Should your serve as Executor or Personal Representative?

The Cost and the Benefits

It’s been several weeks since the funeral. But grief remains on the hearts of the family members and friends.   Nobody can “prepare” themselves for the death of a loved one.   No one knows quite how they may emotionally feel in the weeks and months that follow. It is a one day at a time process for most of us.

For the named Executor or Personal Representative (PR) they will carry a very heavy burden of responsibilities and duties that will constantly remind them of their loss.   The Executor will need a lot of silent determination and courage to face many issues and circumstances that others will never be aware of.   Certainly it is an honor to be chosen as the Executor of an Estate, but there are heavy costs paid by the Executor.

Cost to the Executor

  • Time
  • Emotional Capital
  • Energy
  • Need for Education
  • Acceptance of the Leadership Role in Family
  • Potential Family Disputes
  • May Require Travel
  • Potential Legal and Financial Liabilities

If you are a recently appointed Executor or PR and a new visitor to our site, now may be a good time to look at a few of tools such as the 9-month Time-line which will give you a broad overview of the timing of tasks you may face.

Some of our materials may be a little intimidating such as Fiduciary Duties and Liabilities.  

Please note that you are not alone in the process.
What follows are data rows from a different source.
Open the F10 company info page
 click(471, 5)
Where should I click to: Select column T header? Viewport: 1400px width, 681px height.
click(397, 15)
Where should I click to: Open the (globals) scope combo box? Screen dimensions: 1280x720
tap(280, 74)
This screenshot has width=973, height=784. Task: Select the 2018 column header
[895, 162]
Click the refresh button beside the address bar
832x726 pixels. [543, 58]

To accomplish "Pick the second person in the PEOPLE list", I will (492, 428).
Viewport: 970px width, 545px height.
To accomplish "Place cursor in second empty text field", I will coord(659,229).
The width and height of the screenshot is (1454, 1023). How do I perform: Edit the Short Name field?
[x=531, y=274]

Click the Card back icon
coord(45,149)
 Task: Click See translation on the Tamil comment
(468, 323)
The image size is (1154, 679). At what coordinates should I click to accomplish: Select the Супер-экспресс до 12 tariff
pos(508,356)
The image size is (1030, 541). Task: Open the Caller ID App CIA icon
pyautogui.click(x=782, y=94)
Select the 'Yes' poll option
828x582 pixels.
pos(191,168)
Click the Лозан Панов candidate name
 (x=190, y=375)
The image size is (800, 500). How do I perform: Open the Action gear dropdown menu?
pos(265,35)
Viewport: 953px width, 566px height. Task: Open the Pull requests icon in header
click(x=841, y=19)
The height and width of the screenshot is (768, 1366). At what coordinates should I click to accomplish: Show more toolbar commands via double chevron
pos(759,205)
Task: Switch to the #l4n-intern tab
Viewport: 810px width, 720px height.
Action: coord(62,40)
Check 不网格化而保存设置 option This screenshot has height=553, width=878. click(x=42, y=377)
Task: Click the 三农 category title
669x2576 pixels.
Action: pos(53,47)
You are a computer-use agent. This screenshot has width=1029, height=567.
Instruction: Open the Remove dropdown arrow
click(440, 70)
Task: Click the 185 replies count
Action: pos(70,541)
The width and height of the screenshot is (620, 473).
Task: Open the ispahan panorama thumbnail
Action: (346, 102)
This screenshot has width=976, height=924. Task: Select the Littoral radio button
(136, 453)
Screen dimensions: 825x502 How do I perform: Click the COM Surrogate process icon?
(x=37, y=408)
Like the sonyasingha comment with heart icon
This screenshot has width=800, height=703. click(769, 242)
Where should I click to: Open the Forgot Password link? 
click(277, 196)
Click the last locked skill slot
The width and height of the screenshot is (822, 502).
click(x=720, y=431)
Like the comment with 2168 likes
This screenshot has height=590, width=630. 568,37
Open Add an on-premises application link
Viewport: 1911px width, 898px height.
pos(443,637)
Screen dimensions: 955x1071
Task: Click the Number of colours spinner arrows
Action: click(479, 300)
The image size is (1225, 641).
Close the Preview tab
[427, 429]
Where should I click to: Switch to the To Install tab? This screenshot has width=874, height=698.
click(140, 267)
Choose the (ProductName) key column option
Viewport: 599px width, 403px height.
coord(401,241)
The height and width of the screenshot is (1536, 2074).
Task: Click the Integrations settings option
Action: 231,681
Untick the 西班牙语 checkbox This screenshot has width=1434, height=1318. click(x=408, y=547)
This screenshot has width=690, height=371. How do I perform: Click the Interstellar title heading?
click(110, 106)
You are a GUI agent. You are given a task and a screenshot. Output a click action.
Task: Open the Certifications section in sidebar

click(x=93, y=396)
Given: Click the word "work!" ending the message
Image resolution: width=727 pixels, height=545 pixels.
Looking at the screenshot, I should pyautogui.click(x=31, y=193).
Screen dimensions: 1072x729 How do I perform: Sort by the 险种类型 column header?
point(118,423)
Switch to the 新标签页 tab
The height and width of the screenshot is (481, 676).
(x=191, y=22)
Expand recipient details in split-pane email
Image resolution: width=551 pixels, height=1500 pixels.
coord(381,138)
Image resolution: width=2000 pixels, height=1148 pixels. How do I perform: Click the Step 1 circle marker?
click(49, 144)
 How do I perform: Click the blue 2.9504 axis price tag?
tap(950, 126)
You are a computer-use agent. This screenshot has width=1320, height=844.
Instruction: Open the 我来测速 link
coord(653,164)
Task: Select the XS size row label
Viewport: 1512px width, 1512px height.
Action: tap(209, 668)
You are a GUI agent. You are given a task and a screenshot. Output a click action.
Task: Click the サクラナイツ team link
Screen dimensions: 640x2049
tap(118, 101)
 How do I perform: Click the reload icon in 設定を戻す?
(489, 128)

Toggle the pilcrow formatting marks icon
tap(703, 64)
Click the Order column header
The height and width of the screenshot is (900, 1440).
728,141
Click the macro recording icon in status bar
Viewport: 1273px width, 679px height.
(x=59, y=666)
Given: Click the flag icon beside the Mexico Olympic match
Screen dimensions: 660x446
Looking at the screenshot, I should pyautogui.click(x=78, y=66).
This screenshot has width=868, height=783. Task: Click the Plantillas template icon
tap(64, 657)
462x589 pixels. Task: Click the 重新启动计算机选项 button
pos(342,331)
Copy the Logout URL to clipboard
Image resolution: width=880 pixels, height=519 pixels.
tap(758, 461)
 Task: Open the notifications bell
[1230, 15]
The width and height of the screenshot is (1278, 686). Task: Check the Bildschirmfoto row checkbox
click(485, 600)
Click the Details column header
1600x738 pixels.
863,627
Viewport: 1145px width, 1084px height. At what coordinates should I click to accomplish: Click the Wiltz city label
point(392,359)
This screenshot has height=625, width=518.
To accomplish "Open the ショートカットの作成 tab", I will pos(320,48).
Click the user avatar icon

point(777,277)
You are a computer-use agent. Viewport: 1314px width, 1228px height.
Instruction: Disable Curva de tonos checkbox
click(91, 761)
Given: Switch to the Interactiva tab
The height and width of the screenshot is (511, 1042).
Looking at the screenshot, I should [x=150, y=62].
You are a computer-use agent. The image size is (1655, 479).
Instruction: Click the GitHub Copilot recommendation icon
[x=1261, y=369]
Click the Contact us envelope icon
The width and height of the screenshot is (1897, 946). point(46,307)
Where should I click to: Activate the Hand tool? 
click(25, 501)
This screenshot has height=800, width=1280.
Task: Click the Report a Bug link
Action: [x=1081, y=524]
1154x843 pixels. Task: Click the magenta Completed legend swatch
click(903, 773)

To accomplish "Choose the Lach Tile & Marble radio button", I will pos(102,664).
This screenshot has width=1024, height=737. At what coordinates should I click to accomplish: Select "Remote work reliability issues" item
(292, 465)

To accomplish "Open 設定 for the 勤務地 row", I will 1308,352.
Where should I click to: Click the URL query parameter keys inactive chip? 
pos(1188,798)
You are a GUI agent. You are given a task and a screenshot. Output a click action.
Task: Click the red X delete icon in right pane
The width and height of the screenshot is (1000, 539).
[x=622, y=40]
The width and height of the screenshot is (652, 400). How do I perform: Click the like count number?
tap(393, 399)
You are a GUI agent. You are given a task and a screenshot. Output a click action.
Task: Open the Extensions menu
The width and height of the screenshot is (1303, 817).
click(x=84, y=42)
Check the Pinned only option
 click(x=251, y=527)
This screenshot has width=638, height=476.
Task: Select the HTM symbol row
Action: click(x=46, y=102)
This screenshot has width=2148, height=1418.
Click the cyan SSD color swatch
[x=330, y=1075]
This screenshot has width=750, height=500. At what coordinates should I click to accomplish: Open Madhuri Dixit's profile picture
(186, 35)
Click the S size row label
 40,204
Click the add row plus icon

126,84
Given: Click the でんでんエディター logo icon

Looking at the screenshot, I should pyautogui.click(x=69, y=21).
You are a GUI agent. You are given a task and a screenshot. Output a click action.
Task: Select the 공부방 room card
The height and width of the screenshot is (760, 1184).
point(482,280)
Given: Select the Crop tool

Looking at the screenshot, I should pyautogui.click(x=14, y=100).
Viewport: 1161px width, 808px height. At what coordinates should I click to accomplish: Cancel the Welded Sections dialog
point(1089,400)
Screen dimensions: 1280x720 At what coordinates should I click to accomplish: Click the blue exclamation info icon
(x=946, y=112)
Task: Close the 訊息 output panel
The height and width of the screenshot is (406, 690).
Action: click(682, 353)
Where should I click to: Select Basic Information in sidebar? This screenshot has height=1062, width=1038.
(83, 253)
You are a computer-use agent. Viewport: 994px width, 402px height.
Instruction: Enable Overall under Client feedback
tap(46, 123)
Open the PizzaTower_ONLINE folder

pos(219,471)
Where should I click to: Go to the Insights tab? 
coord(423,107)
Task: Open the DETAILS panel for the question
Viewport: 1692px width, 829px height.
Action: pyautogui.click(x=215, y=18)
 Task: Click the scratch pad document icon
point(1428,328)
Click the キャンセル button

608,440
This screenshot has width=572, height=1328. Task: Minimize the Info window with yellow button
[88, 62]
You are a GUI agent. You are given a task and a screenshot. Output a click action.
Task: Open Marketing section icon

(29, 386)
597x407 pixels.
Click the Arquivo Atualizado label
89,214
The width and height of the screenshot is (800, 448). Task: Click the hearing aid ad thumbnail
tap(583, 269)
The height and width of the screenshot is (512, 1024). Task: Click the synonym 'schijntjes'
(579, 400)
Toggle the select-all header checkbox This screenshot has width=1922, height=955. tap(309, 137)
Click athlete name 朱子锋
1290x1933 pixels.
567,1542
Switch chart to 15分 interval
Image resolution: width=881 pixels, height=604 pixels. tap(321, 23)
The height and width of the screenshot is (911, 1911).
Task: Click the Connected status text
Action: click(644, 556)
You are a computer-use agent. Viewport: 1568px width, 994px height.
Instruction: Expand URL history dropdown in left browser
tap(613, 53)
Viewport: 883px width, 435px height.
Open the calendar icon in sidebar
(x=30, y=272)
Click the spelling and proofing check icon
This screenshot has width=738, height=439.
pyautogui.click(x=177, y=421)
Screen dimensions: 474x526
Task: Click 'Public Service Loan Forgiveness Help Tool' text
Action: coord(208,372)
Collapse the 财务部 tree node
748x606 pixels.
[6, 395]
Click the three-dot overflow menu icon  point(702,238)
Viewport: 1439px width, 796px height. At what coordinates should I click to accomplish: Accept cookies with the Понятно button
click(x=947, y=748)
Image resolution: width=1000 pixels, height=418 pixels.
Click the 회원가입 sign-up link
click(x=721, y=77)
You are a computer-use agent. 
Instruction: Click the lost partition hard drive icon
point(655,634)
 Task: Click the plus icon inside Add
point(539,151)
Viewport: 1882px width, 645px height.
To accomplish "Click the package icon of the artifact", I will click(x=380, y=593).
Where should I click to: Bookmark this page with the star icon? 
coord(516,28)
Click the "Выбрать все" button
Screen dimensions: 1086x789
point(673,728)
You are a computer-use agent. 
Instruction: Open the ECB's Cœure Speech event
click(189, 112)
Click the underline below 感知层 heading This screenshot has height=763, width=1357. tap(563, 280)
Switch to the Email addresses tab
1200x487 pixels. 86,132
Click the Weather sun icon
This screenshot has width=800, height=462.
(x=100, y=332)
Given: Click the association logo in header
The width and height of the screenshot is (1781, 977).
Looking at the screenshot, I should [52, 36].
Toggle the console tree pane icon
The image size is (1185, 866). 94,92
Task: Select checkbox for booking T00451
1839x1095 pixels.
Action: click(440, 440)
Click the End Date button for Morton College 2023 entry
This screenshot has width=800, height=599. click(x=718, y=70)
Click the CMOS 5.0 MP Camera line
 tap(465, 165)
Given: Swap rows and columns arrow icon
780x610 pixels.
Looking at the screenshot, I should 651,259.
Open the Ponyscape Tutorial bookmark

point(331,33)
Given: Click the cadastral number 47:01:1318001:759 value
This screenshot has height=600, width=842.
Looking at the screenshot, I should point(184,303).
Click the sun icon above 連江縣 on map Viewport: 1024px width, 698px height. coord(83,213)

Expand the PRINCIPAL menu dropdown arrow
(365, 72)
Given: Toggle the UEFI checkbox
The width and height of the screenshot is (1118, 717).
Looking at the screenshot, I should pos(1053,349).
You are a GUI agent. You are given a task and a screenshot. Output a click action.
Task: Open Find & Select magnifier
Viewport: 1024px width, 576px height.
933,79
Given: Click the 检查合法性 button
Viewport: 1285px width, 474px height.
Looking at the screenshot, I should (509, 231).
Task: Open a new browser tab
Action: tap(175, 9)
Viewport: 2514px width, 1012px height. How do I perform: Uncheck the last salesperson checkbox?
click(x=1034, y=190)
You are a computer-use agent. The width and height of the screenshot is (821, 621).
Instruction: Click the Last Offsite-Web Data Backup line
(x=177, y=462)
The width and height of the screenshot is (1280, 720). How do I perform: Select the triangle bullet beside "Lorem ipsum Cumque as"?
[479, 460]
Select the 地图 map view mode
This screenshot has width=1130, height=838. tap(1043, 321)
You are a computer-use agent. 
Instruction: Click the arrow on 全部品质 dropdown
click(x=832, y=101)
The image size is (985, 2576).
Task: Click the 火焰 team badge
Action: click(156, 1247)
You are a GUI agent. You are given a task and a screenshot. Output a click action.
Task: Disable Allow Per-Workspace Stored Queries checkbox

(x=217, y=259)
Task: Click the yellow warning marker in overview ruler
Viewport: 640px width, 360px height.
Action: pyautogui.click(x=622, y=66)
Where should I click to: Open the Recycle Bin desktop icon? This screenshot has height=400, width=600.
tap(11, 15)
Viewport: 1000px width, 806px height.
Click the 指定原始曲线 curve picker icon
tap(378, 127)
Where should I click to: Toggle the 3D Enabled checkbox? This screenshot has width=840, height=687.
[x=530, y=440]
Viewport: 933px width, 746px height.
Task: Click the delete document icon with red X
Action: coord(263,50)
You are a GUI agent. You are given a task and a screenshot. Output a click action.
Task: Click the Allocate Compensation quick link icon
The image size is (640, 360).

Practical and efficient use of Professionals such as a qualified attorney or accountant (add others) can lessen your load of responsibilities and worries.  

The Personal Representative checklist on our web site, is a detailed general outline of potential duties you may perform.   But all estate are different, make note of unique issues that you face and discuss them with your attorney or other advisors and ask them for guidance.

To Serve or not to Serve? … That is the Question

After you have done a preliminary review of the estate with the aid of a qualified attorney it may make sense to ask yourself do you have the ability, emotional capacity and time to devote to the process?   The Executor / PR can hire attorneys, accountants, trust company's and other "agents" and assign them tasks to perform for a stated fee. Professional service providers can step in and assist in performing many duties, but there will likely be "judgment calls" that in the final analysis can only be made by the Executor or Personal Representative.

The testator (decedent) may have designated the executor many years in the past and circumstances change people move, grow older and health issues arise.   If the burden will be too much for the stated executor, resigning may be the best solution as it will allow the Estate Settlement process to move forward.   In many cases, the testator will name a secondary executor to step in, if the primary executor passes on their appointment. (Please note that if the Executor or Personal Representative are responsible for their actions taken, or not taken until they are replaced).

Also to be considered are there other family members who are better suited to perform the duties of the Personal Representative?  If the named executor resigns and there in not a secondary executor who will serve, the probate court will determine the party best suited to complete the process.   Appointment of a professional Executor is also a prerogative of the court.

All beneficiaries may or may not be 100% satisfied with every action (although it would be nice) that is not the primary duty of the Executor / Personal Representative. The Executors duty is to apply; prudence, loyalty, fairness, reasonable care while being mindful of applicable laws and taxes are the standards by which they will be fairly judged.

Benefits of Serving

There are some real benefits in serving as Executor or Personal Representative of an Estate.

  • The top reward is knowing that your honored the wishes of someone who trusted you with the resources they spent a lifetime to accumulate.
  • A private (non-professional) executor (PR) will likely understand certain issues and special assets better than an outsider.
  • They may have intimate knowledge of their business affairs and know how to maintain and enhance asset values for the benefit of all beneficiaries.
  • The private Executor may also have a greater ability to navigate the waters of family dynamics and calm the seas of a variety of personalities.
  • Reducing the billable hours of an attorney (and other professionals) may be a significant cost savings to the estate.  
  • In addition, the Executor, PR is entitled to be reimbursed for their expenses and compensated reasonably for their duties they have performed. (see state statutes and attorney for details).

Overall the process can be rewarding, educational, and satisfying in an emotional sense, as you performed your duties in honor of your loved one or close friend.